We all have many identities.
An easy illustration is the many roles we move through in a single day: significant other, parent/caregiver, worker, bon vivant, and/or ?
Saying I'm a photographer is a statement of an identity.
When college students saw the identity of the photographer protagonist in the film Blow Up, enrollment in college photography programs increased.
The Blow-Up photographer's work is indistinguishable from his leisure; his utopian pad is at once boutique, laboratory, harem, and house beautiful.1
What's your photography identity?
The answer is in every chapter of PATH.
Remember how self-conscious you may have been as an adolescent?
Many adolescents report feeling that they're in front of an audience.
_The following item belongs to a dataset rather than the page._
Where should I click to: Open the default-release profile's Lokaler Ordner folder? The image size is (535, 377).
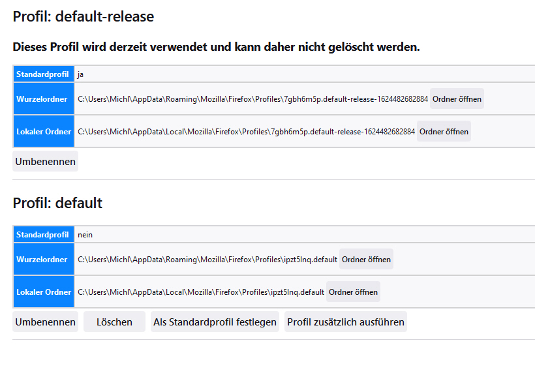click(444, 132)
This is due largely to a healthy narcissism that's required for their growth into adulthood.
In part, the being-in-the-spotlight feeling is because they're trying on new identities.
Many of my students are moving from being snap shooters to being photographers.
They often report feeling self-conscious on the street when they're doing their first assignment.
Their thoughts and feelings, such as Who am I as a photographer? and Can I do this? put them on stage.
The self-consciousness passes quickly as they button up their photographer identities.
Later in the book, we'll discuss how you may now have two audiences for your photography and your photographer identity:
1) The lay audience, snap shooters
2) Those who are applying their visual aptitudes with more awareness and effort.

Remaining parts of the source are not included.